▶ ACTION ITEM
For the records that follow, please set down exactly the lines between the one holding "Task: Click the viewport Zoom magnifier icon" and the one holding "You are a computer-use agent. Screen", inclusive, and only those.

_ _ _ _ _

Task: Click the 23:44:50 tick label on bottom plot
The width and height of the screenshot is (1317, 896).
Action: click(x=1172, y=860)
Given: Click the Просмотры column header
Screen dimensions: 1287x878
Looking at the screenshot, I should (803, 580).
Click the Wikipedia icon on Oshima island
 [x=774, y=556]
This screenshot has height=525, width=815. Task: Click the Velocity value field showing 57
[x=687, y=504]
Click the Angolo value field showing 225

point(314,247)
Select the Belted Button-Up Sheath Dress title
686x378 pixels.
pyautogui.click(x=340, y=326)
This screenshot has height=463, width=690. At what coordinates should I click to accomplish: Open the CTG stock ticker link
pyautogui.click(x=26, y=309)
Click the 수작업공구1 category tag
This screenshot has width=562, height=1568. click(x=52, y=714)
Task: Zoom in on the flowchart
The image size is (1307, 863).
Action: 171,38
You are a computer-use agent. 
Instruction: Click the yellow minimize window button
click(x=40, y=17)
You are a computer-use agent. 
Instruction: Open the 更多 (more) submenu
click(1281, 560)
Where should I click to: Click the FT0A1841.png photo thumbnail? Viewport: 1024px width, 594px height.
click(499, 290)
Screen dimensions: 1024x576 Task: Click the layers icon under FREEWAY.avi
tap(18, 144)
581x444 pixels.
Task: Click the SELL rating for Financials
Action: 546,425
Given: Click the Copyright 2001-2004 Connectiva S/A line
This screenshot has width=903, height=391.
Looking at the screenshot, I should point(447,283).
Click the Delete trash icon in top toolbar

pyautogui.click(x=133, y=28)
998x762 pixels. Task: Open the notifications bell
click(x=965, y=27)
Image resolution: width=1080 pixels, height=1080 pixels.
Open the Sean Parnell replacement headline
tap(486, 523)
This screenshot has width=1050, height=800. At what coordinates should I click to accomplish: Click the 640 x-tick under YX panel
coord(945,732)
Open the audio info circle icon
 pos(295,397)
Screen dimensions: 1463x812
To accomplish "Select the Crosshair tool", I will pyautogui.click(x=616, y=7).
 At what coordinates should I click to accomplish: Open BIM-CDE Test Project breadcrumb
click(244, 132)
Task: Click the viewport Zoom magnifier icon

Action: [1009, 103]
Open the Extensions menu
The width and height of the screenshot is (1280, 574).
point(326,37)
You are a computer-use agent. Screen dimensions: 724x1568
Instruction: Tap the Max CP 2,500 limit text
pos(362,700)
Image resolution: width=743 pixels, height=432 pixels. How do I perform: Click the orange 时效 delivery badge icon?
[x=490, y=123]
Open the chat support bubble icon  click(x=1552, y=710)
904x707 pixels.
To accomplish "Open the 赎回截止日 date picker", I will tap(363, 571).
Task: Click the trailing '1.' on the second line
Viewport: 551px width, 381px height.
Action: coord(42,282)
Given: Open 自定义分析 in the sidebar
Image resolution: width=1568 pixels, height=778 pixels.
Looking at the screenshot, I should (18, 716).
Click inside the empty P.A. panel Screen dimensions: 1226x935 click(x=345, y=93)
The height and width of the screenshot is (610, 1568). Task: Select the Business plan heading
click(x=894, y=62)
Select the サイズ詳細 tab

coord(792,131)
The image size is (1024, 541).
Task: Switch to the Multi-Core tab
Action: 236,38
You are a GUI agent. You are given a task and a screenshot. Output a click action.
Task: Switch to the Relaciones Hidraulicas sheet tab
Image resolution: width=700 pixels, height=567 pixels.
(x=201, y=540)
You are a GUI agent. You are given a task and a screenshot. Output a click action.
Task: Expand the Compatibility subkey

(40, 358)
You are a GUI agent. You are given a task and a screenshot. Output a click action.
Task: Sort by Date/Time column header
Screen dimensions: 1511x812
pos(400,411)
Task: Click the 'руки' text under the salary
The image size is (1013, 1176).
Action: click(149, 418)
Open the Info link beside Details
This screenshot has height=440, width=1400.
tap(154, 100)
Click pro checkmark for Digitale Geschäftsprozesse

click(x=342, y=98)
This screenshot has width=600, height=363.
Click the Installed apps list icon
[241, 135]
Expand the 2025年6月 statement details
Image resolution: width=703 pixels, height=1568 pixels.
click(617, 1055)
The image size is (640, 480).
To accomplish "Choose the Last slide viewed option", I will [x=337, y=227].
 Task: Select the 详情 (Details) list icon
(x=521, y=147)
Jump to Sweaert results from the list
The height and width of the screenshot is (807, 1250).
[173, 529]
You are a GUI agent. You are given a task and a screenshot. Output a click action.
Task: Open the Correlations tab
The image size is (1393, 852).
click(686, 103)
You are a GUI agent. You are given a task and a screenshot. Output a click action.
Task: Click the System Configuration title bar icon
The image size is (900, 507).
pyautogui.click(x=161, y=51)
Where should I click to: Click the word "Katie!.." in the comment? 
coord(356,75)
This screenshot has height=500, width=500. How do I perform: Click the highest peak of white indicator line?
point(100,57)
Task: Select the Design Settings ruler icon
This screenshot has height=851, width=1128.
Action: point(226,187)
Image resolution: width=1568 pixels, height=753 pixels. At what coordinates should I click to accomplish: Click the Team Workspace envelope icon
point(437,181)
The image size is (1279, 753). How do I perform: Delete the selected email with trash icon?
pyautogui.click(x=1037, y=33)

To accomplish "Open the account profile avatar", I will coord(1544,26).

_ _ _ _ _

▶ RESULT
Task: Click the viewport Zoom magnifier icon

Action: [1009, 103]
Open the Extensions menu
The width and height of the screenshot is (1280, 574).
point(326,37)
You are a computer-use agent. Screen dimensions: 724x1568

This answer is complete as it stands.